Down in Charleston, S.C., mere hours after he left the Rose Garden, the president delivered a eulogy for the Rev. Clementa Pinckney, shot dead in his sanctuary last week, allegedly by a 21-year-old, swaddled in the Confederate flag, wanting to start a race war. Obama’s theme was grace. Toward the end of the speech, the president started singing “Amazing Grace.” It was tuneless and tentative, but then the organ kicked in, and it was like a revival — something out of an America that’s always been there but has just started to reach the mountaintop.
“Clem understood that justice grows out of recognition of ourselves in each other,” Obama said, delivering a variation on the day’s theme. “That my liberty depends on you being free, too.”
By nightfall, the White House would be lit like a rainbow. A rainbow, Frank. A rainbow, Harvey and Marsha. A rainbow, Del and Phyllis and Stormé. People went to to see it, photograph it, disperse it on social media, mingle in Lafayette Square, a former slave market, a place more often used for protest than celebration. #LoveWins was the consensus on Twitter. (If love won, what lost?) This week the Confederate flag came down and the rainbow flag was hoisted in its place.

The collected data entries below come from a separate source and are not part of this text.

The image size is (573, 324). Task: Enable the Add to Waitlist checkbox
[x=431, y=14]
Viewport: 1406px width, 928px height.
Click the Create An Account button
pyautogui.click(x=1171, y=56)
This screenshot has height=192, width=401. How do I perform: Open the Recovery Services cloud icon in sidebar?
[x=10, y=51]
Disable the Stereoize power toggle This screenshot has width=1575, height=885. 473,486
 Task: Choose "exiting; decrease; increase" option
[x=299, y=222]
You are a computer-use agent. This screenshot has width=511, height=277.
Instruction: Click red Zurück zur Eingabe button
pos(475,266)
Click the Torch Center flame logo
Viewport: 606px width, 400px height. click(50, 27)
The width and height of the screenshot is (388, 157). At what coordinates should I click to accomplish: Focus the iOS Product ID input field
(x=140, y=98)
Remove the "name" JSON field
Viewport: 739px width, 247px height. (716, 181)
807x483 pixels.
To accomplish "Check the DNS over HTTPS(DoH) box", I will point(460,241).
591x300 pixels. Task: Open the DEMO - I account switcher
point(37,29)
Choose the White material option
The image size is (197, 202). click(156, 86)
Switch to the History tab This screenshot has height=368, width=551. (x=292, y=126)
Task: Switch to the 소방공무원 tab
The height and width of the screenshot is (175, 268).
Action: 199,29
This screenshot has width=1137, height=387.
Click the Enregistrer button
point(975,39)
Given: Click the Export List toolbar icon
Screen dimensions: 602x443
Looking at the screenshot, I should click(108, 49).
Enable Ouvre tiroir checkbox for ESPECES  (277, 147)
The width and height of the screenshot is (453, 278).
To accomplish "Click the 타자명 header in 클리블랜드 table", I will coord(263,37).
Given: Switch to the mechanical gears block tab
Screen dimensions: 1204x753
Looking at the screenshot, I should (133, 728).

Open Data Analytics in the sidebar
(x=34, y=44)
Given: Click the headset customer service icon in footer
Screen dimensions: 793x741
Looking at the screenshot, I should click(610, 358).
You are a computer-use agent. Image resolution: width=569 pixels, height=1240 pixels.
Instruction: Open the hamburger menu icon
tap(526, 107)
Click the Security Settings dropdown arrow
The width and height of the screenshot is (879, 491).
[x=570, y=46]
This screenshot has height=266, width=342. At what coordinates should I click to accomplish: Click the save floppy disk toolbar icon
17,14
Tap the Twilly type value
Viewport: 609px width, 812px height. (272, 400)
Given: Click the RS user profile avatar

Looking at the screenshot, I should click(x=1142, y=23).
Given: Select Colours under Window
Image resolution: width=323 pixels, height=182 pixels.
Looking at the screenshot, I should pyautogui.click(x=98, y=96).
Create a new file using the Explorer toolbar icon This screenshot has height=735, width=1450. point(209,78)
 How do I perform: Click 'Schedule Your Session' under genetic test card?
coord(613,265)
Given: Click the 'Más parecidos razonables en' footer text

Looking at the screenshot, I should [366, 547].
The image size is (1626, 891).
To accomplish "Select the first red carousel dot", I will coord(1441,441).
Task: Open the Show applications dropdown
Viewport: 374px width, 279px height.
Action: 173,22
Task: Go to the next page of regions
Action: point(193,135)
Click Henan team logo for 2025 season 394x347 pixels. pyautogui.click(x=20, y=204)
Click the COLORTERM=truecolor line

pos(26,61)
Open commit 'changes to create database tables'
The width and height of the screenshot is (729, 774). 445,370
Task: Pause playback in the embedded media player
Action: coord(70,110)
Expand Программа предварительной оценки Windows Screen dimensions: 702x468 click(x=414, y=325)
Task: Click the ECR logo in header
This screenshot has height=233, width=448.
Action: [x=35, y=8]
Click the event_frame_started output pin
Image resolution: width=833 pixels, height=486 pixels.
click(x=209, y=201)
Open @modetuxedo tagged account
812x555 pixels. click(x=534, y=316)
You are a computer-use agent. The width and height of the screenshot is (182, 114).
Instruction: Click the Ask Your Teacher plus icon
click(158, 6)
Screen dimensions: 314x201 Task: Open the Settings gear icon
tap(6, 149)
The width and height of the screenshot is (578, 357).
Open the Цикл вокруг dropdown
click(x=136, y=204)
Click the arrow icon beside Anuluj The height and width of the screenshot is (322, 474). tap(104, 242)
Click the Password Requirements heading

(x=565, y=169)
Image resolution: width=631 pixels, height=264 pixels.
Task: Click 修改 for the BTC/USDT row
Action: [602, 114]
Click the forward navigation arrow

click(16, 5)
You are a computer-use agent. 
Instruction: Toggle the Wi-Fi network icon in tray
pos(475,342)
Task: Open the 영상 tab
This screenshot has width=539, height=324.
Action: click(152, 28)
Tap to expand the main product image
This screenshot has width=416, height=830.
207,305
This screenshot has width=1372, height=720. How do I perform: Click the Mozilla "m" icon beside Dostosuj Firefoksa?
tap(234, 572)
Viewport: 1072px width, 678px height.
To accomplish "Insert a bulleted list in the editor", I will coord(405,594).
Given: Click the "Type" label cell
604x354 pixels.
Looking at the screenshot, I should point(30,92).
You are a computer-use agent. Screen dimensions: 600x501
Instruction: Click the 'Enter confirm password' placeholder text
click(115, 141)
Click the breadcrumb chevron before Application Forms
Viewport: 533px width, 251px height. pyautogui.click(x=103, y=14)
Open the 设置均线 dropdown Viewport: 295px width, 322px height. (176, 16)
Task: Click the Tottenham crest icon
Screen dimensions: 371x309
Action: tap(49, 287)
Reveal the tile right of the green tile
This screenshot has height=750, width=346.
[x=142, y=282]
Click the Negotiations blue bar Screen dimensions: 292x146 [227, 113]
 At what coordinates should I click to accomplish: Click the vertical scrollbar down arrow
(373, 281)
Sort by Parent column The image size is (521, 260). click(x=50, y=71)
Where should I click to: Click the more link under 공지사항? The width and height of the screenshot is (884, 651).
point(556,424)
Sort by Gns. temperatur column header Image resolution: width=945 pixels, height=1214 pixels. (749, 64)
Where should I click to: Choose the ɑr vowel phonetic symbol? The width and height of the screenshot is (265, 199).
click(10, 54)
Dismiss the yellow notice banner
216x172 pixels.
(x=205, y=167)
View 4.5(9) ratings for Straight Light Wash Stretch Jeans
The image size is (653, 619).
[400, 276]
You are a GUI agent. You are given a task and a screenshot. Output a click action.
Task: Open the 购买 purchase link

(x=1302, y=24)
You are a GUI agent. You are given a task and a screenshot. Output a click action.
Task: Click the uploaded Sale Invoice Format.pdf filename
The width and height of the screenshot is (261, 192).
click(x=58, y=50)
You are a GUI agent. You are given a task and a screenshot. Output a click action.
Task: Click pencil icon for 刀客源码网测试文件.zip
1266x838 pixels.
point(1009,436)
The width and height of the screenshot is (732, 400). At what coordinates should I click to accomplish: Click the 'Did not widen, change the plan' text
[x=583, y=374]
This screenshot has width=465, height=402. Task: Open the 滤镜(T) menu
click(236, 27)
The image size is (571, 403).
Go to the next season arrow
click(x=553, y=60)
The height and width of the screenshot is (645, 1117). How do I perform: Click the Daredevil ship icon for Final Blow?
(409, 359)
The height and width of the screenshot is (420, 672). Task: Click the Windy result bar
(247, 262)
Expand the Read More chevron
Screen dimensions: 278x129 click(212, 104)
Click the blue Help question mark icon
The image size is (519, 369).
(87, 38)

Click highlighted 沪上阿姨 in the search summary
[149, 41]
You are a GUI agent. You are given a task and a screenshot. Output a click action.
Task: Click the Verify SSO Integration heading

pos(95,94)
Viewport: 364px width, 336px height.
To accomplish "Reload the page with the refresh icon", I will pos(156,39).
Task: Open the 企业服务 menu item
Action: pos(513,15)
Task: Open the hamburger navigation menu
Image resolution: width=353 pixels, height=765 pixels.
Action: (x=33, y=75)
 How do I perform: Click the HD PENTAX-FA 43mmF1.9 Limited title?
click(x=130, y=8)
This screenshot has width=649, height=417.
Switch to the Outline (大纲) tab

Lord there were tears Friday! Of grief. Of relief. Of anger. Some people couldn’t handle it. It was a shredding of the Constitution. It was the government run amok. This one nation, under God, had stumbled.
“Some of the darkest 24 hours in our nation’s history,” said Sen. Ted Cruz (R-Tex.), presidential candidate, on Sean Hannity’s radio show.
They were among the brightest for Linda MohrParaskevopoulos, 60. She was working from home in Herndon when the ruling came down. She told her office that she had an emergency, ditched work and celebrated with her wife, Susan Murray, 57.
“We’re finally legitimate,” said Murray, who has been married to MohrParaskevopoulos for five years. “The whole U.S. has to recognize our marriage. We count now.”
Scalia: “I would hide my head in a bag.”
But really, it was not a good day for liberals anymore than it was a bad day for conservatives. It was simply a day in which taxpaying individuals became more equal under the earthbound law. It was a day in which a man of God was laid to rest with words designed to heal a violent, violated nation that will continue to struggle with equality, either on the steps of the Supreme Court or in the mind of a troubled 20-something with a .45-caliber Glock and an ax to grind.
If you do some fuzzy math with the U.S. birthrate and percentage of LGBT citizens, you might conclude that between 300 and 400 LGBT Americans were born Friday. They were born into the modern world, into the most interesting country on the planet.